RECORDS PROVIDED Start Marker
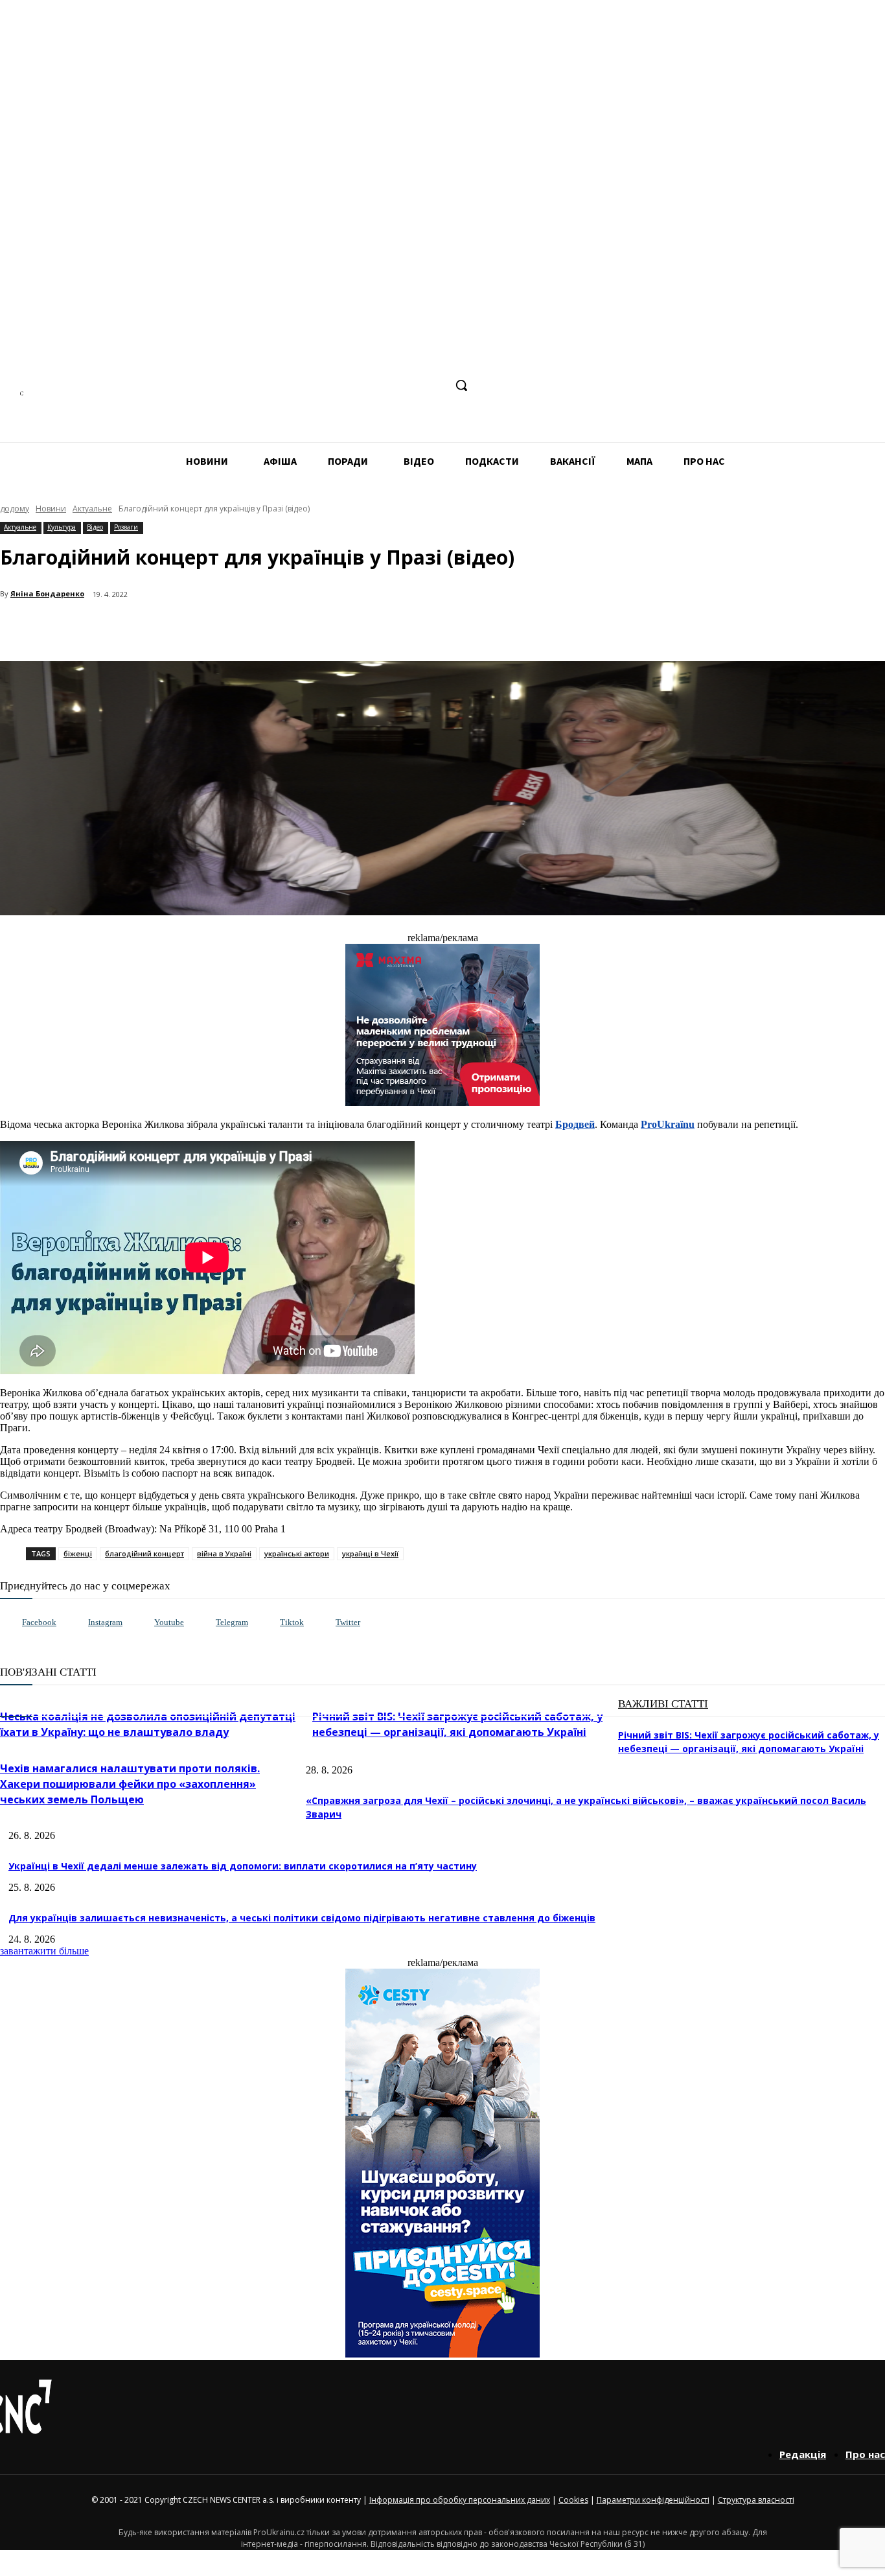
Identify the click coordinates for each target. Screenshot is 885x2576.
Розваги (126, 527)
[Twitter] (322, 1623)
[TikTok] (410, 385)
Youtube (169, 1622)
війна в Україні (224, 1553)
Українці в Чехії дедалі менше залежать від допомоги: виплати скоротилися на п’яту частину (242, 1866)
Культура (61, 527)
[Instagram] (361, 385)
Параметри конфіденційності (653, 2499)
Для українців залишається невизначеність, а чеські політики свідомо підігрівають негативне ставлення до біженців (301, 1918)
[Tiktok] (266, 1623)
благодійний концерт (144, 1553)
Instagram (105, 1622)
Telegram (232, 1622)
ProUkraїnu (668, 1124)
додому (14, 508)
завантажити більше (44, 1950)
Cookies (573, 2499)
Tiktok (292, 1622)
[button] (461, 385)
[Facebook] (337, 385)
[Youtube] (141, 1623)
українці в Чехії (370, 1553)
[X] (433, 385)
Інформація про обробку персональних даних (459, 2499)
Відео (95, 527)
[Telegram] (385, 385)
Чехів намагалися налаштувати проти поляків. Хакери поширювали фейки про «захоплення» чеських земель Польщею (130, 1784)
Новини (51, 508)
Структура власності (756, 2499)
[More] (280, 628)
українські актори (296, 1553)
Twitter (348, 1622)
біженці (77, 1553)
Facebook (39, 1622)
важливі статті (663, 1704)
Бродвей (575, 1124)
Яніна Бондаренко (47, 593)
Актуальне (92, 508)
RECORDS PROVIDED End Marker
Repeat verbatim the lines between the start of the data and the line containing "Для українців залишається", both ends included, omitting all pictures.

● **YOUR RESPONSE**
Identify the click coordinates for each target. Screenshot is 885x2576.
Розваги (126, 527)
[Twitter] (322, 1623)
[TikTok] (410, 385)
Youtube (169, 1622)
війна в Україні (224, 1553)
Українці в Чехії дедалі менше залежать від допомоги: виплати скоротилися на п’яту частину (242, 1866)
Культура (61, 527)
[Instagram] (361, 385)
Параметри конфіденційності (653, 2499)
Для українців залишається невизначеність, а чеські політики свідомо підігрівають негативне ставлення до біженців (301, 1918)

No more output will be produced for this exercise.